_WHAT TO WORK ON_
Every entry should be repeated exactly. Omit the pictures.

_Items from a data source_

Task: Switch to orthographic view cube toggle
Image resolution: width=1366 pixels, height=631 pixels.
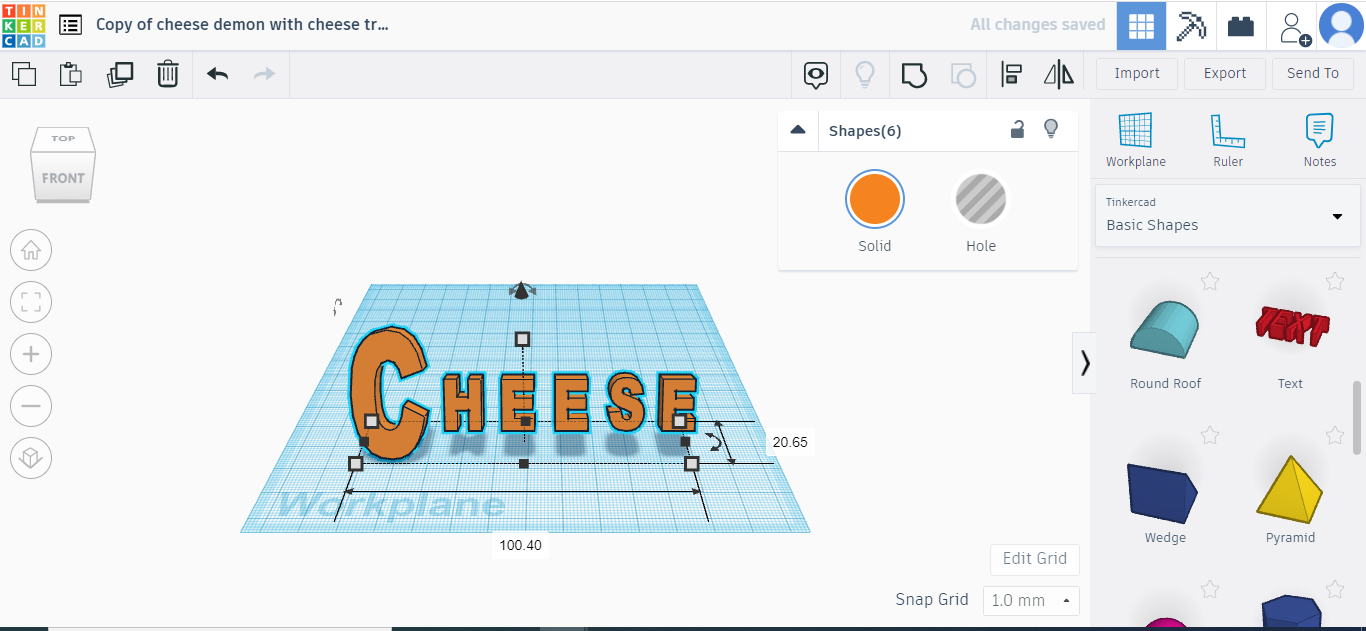Action: coord(31,458)
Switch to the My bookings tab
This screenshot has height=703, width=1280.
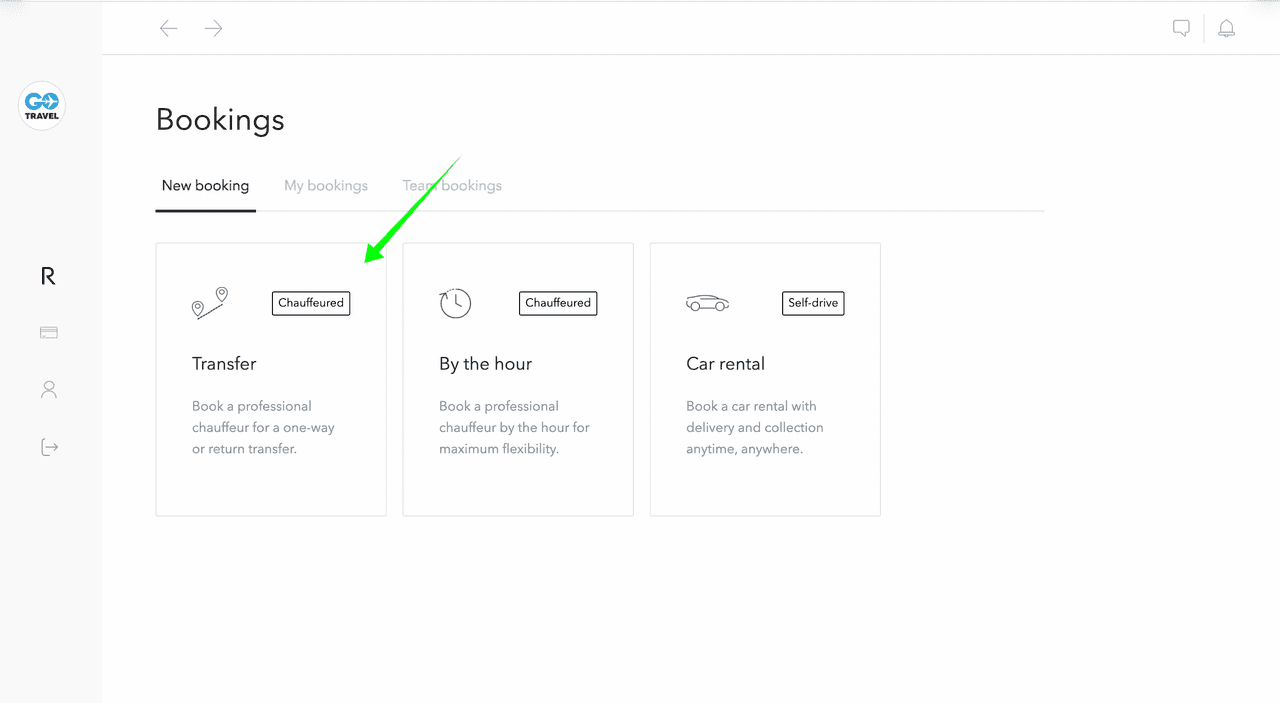[x=326, y=186]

_ANSWER TO THIS EXERCISE_
Task: Switch to orthographic view cube toggle
Image resolution: width=1366 pixels, height=631 pixels.
Action: coord(31,458)
Switch to the My bookings tab
This screenshot has height=703, width=1280.
[x=326, y=186]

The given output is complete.